In an impressive piece of writing and editing of a news story (involving me), Erika Engle of the Honolulu Star Bulletin masterfully extracts the essence of a very complicated and obscure subject (coffee tasting and the Hawaii coffee industry) in a tidy 14 inch daily newspaper column.

Andrew Hetzel of the Big Island is Hawaii’s first certified coffee cupping judge and instructor, after passing exacting testing by the Specialty Coffee Association of America this month.

Certified cuppers can grade coffee “from its green state on through the finished cup,” said Ric Rhinehart, executive director of the SCAA. “It is a significant accomplishment, so kudos to him,” he said.

Hetzel is one of only 250 SCAA-certified cuppers in the world. He will seek Q Grading certification from the Coffee Quality Institute in March. Its standards are identical, but testing includes an additional 100-question exam.

As the owner of Kamuela-based coffee consultancy Cafemakers LLC, the certification gives Hetzel and his business extra credibility, but it is concern for the future of the Kona coffee industry that caused him to seek the credentials, he said.

“My intent is really to get the word out about the situation more than to promote my own business.” He is not adding clients to his already-full roster, he said.

He sees parallels between the Kona coffee industry and the American automotive industry. Kona coffee’s golden era was from the 1940s to the 1960s, he said.

“I think that in Hawaii there’s been a reliance on the old-origin name to denote that the coffee tastes good. So it’s kind of like the Cadillac of the 1940s and 50s — but you know what? I drive a Honda.”

Hetzel knows his message will upset some folks. Nevertheless, “without offending them, I think we can introduce them to what’s happening around the world. The proof is in the cup.”

He sees his role as that of a language tutor or translator, since grading has its own language to describe the multiple traits of any cuppa joe.

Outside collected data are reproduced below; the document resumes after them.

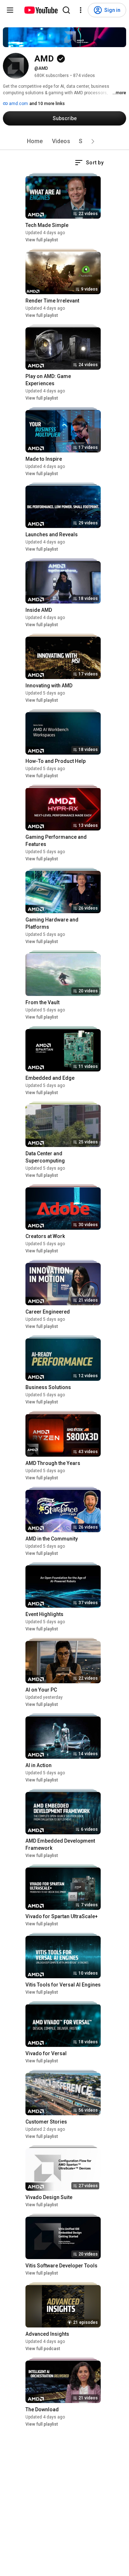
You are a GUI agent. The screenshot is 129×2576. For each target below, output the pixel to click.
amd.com (18, 103)
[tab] (34, 141)
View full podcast (42, 2348)
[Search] (66, 10)
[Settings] (80, 10)
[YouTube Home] (41, 10)
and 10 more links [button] (47, 103)
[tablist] (64, 141)
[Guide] (10, 10)
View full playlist (41, 239)
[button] (92, 141)
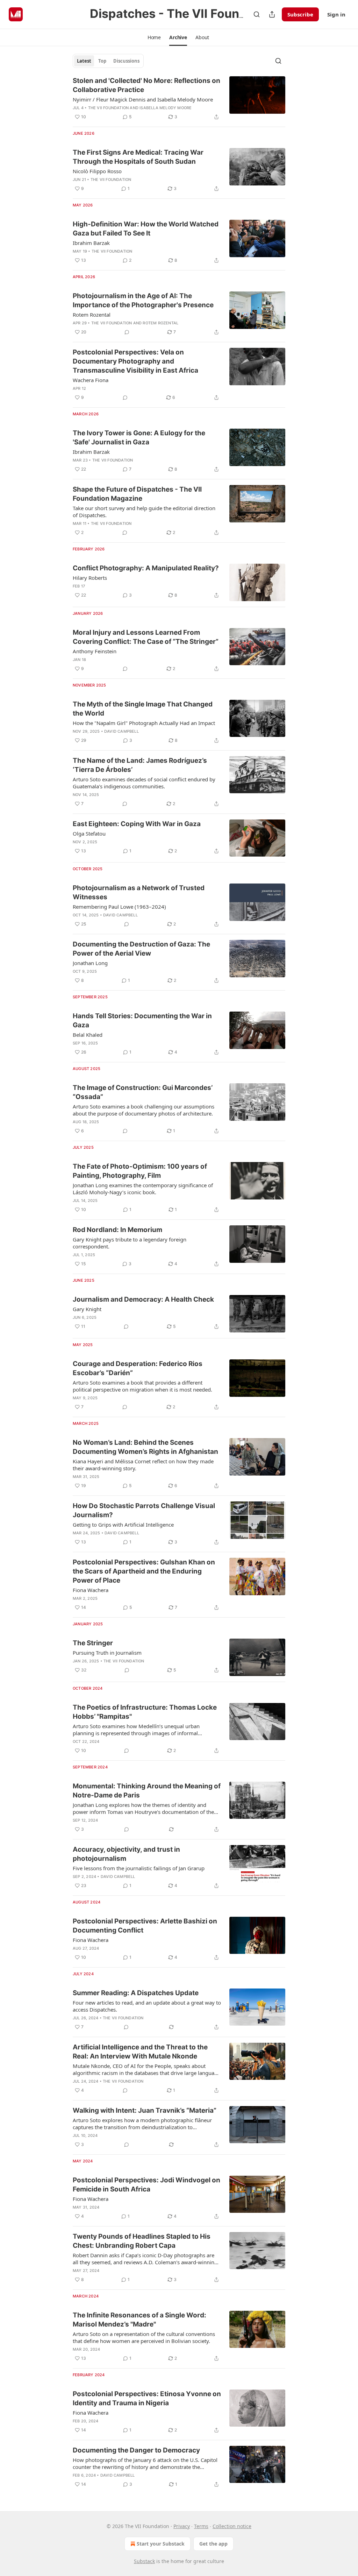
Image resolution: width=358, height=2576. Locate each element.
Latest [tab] (84, 61)
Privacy (181, 2526)
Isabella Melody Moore (165, 107)
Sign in (336, 14)
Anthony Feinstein (94, 651)
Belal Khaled (87, 1034)
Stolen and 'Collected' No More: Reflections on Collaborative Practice (146, 85)
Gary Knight (87, 1308)
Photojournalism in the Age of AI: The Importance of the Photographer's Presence (143, 300)
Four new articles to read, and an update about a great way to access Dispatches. (147, 2006)
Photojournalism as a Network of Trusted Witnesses (139, 892)
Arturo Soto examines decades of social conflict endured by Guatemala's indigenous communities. (144, 783)
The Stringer (93, 1643)
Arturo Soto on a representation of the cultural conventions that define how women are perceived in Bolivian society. (144, 2337)
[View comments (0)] (126, 332)
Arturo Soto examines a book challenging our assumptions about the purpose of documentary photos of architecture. (143, 1110)
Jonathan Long (90, 962)
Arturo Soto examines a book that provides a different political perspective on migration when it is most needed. (142, 1386)
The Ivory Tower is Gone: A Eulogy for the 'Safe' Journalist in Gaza (139, 437)
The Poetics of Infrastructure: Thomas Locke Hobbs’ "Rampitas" (145, 1711)
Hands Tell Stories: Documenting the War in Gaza (142, 1020)
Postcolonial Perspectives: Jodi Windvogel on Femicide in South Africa (146, 2184)
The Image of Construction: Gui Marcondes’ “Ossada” (143, 1092)
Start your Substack (161, 2543)
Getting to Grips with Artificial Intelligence (123, 1524)
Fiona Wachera (90, 1589)
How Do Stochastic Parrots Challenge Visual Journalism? (144, 1510)
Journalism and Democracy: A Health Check (143, 1299)
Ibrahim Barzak (91, 242)
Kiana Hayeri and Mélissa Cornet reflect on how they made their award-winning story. (143, 1465)
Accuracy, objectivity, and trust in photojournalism (126, 1854)
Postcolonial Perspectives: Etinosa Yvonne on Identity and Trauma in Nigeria (147, 2398)
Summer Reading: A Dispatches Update (136, 1993)
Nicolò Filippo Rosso (97, 171)
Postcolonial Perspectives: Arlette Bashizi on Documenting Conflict (145, 1925)
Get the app (213, 2543)
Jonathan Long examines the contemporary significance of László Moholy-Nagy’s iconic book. (143, 1189)
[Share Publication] (272, 14)
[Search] (257, 14)
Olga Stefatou (89, 833)
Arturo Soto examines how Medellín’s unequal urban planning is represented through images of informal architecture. (136, 1730)
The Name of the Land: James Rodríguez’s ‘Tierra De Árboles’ (140, 765)
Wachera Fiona (90, 379)
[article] (179, 98)
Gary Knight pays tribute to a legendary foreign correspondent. (129, 1243)
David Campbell (121, 731)
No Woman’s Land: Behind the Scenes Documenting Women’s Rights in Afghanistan (145, 1447)
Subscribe (300, 14)
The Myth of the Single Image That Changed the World (143, 708)
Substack (144, 2561)
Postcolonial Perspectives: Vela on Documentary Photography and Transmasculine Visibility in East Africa (135, 361)
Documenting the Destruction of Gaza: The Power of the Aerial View (141, 948)
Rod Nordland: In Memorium (117, 1230)
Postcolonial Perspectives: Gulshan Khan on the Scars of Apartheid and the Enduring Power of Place (144, 1571)
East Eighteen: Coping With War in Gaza (137, 824)
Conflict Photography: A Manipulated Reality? (146, 568)
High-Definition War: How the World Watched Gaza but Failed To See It (146, 228)
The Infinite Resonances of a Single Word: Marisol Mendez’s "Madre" (139, 2319)
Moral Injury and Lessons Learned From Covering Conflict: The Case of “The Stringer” (146, 637)
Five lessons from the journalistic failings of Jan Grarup (139, 1868)
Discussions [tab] (126, 61)
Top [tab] (102, 61)
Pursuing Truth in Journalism (107, 1652)
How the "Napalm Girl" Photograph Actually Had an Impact (144, 722)
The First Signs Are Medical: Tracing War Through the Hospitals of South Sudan (138, 157)
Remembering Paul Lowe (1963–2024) (119, 906)
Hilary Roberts (90, 577)
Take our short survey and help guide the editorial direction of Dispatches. (144, 512)
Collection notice (232, 2526)
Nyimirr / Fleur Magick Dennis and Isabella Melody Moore (143, 99)
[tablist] (108, 61)
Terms (201, 2526)
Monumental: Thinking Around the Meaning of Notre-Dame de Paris (147, 1790)
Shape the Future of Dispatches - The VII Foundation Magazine (137, 493)
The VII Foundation (108, 107)
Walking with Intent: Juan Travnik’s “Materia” (144, 2110)
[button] (154, 37)
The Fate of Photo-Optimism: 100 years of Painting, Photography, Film (140, 1171)
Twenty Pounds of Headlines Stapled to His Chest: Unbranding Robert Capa (141, 2241)
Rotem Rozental (91, 314)
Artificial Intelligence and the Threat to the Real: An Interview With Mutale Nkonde (140, 2051)
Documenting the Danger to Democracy (136, 2450)
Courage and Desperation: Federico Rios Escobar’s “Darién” (137, 1368)
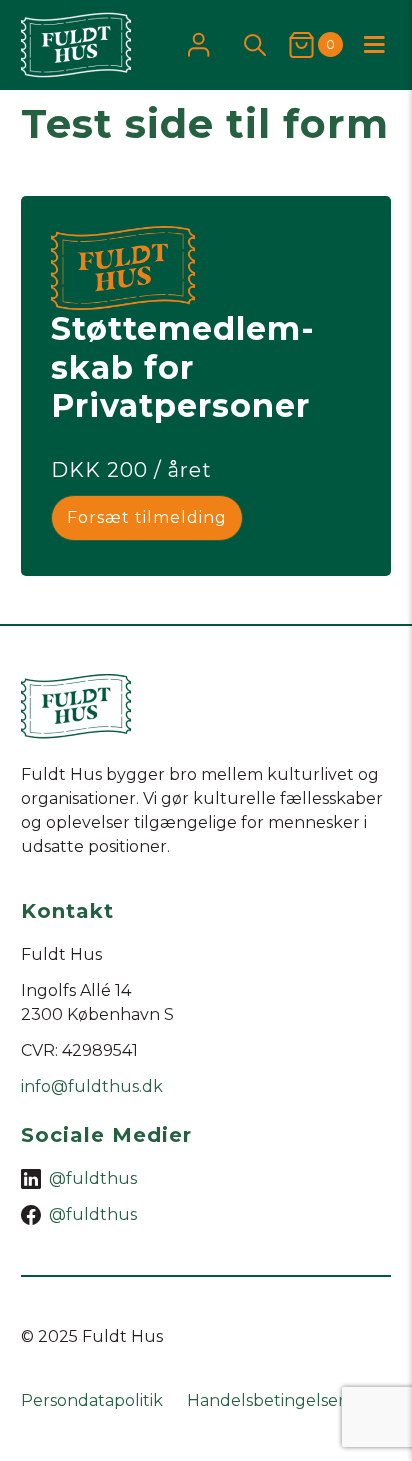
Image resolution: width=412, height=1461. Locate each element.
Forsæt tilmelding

“I do not intend to tell Hawaii’s farmers how to run their business — I just think that they should be aware of how their competitors from coffee-growing origins around the world run theirs and how commercial buyers view Hawaii’s coffees.”

Grading will establish “a baseline to objectively rate the flavor and quality of our coffee,” which Hetzel sees as a step forward in the specialty coffee trade.

“That’s the key,” said Sotero Agoot, general manager at the 51-year-old Kona Pacific Farmers Cooperative. Agoot is a coffee farmer at a facility that has been in continual production for 100 years.

The Coffee Quality Institute is now “the leading institute of coffee education and quality,” he said.
The co-op has been looking at ways to measure quality and “I don’t think you can do that arbitrarily without some third-party certifying entity,” Agoot said.

Judging coffees from everywhere by the same Q Grading standards provides apples-to-apples comparisons, which the co-op and Hetzel see as crucial for Hawaii coffee to continue to compete in the global marketplace.